In XML I'm fine. I know how to output bits of XML as I go along for what I do want, either to a temporary in-memory document which I save at the end or by outputting individual nodes/elements to the stream incrementally. I don't have to serialize everything.

In JSON, I thought you basically call json.serialize(object) or similar on a whole object instance, like one of my MyGraphicsItem, and it goes off and produces the whole thing, obviously including all properties/sub-objects, plus the underlying base QGraphicsItem. Which I don't want!

I don't know how you construct a JSON output "one selective bit at a time", and how you nest sub-objects correctly inside each other, if you do not serialize a whole object to let JSON serialize produce the correct output. That's why I thought maybe you have to first create a standalone object, then copy just those bits you want from the original object into it, and then you can json.serialize(standaloneObject) that object to get what you want.

So how do you "incrementally" & "selectively" produce a JSON output from just desired bits of existing objects (including still getting nesting right)?

Meanwhile, I'm off to read up about JSON serialization now.... :)

SGaist

So, yes you are overcomplicating things quite a lot here.

JSON is just a data format, you have to the job the same as with XML except it looks a bit different.

You'll have something along the lines of:

{
    "MyGraphicsItem": {
        "saveThisProperty": 999,
        "saveThisObject": {
            "thingToSave": "funnyValue",
            "quality": 99.0
        }
    }
}

JonB

@SGaist
I know, but how do you produce that? How do you do "add this node", "skip that node" to produce it? I thought you serialize just one object, i.e. the whole MyGraphicsItem, it does the recursion/inspection. How do I do bits myself as I go along, and selected nested sub-objects? OK, I need to read up, presumably this is nought to do with any available Qt function, I need to find some "Python JSON serialize" set of functions and then I'll understand, do you know what I need to look at?

SGaist

How are you doing it currently with XML ?

I'm guessing are traversing your nodes, construct a dictionary with everything your want in it and then generate the XML, correct ?

It's the same for the json part.

import json

scene_dump = my_method_to_get_the_data(my_scene)

with open("some_file.json", "wt") as json_file):
    json.dump(scene_dump)

scene_dump will contain the dictionary I described in my previous post.

JonB

@SGaist
Then if I understand right your my_method_to_get_the_data(my_scene) is precisely what I called creating my "standalone" semi-copied object, which I have to construct off copying what I actually do want out of each node and reproducing the desired nesting?

I'm guessing are traversing your nodes, construct a dictionary with everything your want in it and then generate the XML, correct ?

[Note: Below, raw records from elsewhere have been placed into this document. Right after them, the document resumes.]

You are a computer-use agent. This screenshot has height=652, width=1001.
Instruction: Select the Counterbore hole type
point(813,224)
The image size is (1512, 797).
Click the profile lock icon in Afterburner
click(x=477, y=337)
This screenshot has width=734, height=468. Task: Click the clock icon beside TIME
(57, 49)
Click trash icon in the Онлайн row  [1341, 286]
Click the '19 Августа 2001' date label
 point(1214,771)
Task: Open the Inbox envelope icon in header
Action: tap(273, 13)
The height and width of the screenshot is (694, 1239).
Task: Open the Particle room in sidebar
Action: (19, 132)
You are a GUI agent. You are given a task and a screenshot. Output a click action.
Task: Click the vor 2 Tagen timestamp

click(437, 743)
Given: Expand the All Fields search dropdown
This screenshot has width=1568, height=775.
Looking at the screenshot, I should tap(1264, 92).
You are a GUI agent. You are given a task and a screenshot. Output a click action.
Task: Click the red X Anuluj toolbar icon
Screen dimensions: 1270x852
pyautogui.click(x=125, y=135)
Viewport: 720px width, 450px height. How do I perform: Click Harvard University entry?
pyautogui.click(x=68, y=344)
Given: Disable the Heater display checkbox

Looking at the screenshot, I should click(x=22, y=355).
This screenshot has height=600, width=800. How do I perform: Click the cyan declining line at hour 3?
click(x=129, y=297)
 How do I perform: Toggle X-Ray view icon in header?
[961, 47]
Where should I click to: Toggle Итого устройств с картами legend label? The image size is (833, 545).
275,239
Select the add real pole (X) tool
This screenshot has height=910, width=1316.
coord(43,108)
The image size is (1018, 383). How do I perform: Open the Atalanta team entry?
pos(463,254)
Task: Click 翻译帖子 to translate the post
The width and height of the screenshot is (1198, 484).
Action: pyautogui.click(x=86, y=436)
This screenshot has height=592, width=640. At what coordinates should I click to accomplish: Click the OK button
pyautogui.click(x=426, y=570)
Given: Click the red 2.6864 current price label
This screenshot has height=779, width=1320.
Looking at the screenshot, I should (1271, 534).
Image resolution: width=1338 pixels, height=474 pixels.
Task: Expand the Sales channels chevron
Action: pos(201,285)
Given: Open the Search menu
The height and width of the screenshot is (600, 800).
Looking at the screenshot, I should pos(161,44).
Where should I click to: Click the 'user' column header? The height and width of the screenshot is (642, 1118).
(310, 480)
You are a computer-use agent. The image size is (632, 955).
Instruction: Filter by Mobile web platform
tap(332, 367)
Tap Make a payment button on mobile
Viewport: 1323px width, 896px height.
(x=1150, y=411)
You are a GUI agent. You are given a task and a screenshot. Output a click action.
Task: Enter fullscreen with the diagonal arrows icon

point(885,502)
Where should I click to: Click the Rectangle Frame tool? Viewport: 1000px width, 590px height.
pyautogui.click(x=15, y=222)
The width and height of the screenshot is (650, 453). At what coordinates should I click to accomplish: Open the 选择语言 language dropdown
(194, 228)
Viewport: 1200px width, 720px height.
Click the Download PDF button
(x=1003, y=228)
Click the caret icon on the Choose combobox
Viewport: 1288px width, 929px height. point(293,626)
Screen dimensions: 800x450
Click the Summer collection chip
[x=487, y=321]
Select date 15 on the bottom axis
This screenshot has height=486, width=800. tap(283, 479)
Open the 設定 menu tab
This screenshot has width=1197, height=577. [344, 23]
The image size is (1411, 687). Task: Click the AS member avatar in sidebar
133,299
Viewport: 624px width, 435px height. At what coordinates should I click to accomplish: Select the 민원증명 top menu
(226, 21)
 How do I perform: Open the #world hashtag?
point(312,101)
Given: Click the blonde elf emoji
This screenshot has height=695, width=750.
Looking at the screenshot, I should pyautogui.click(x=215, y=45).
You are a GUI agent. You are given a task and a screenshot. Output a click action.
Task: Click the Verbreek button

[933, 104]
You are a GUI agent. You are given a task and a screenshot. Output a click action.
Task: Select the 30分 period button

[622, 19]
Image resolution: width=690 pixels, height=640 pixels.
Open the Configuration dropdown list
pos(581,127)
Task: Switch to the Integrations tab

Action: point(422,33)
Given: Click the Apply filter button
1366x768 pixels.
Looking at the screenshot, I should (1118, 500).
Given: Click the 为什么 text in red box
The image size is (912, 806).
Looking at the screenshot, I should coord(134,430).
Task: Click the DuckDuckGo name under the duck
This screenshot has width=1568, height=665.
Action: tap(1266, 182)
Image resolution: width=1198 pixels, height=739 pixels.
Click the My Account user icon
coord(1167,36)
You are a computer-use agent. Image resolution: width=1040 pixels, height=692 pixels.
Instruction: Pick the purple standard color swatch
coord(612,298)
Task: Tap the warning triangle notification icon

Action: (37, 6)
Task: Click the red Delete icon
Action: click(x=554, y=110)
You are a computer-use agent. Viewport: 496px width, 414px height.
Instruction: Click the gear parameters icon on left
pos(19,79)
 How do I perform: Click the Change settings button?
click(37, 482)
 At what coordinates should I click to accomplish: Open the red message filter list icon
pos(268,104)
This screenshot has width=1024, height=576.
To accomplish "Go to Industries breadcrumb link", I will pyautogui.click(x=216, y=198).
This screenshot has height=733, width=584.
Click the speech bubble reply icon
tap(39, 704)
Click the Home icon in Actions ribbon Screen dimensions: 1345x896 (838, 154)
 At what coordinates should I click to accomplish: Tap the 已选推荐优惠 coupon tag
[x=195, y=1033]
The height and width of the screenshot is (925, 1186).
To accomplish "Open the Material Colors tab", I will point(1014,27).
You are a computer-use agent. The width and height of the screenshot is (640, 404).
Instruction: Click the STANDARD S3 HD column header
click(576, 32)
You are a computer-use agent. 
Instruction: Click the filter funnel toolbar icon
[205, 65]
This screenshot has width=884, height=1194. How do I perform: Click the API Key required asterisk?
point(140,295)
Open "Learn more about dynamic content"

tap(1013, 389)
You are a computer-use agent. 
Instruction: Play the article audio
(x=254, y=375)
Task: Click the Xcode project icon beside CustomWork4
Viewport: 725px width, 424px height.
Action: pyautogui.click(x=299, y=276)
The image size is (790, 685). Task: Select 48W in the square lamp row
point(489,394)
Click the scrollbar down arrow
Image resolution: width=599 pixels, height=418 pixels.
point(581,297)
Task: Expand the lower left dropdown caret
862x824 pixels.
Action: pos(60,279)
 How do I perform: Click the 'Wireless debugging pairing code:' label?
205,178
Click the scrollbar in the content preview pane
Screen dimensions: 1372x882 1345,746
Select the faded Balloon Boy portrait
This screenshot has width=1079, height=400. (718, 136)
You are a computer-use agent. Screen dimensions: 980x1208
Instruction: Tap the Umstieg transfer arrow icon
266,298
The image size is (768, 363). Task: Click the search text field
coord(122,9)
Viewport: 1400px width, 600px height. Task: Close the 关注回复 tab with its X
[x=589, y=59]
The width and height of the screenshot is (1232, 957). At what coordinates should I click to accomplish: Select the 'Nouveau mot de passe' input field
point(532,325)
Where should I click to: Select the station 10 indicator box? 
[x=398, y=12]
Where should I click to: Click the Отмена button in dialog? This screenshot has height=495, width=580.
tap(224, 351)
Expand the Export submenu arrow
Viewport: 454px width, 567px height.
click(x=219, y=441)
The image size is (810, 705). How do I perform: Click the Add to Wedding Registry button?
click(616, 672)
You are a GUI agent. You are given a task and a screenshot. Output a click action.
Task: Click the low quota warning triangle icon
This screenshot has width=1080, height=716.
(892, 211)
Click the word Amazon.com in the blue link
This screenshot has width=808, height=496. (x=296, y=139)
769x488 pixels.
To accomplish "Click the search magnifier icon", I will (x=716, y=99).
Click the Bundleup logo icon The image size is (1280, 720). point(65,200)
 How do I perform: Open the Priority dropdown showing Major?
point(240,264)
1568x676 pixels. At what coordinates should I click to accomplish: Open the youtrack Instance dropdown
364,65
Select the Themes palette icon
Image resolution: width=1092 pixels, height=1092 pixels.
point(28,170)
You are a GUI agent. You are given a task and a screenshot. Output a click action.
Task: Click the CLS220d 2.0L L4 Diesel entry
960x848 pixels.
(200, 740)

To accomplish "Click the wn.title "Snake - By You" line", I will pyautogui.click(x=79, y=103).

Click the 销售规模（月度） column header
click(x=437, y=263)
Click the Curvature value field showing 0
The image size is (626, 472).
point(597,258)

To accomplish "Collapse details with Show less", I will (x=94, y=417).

No, not for this. I would (probably) do (imaginary language):

xmlStream.writeStartElement("MyGraphicsItem")
    xmlStream.writeElementWithValue("saveThisProperty", 999)
    xmlStream.writeStartElement("saveThisObject")
        ...
    xmlStream.writeEndElement("saveThisObject")
xmlStream.writeEndElement("MyGraphicsItem")

So you see I am doing it "incrementally" and "selectively" to stream. I do not bother to create a dictionary or in-memory object for what I want to save.

That is precisely what I am asking about JSON serialization: can I do it bit-by-bit like for XML stream, or do I need to create a complete in-memory object with just what I want it in order to call a single JSON serialize on the top-level object?? I you could just answer that, I'll know how to proceed.

P.S.
For example, as I start my Googling, question without solution https://stackoverflow.com/questions/46895020/python-serialize-only-specific-fields-to-json

This gives me a json with all the fields.

For one operation I need this json with all the fields , for another I only need name and age .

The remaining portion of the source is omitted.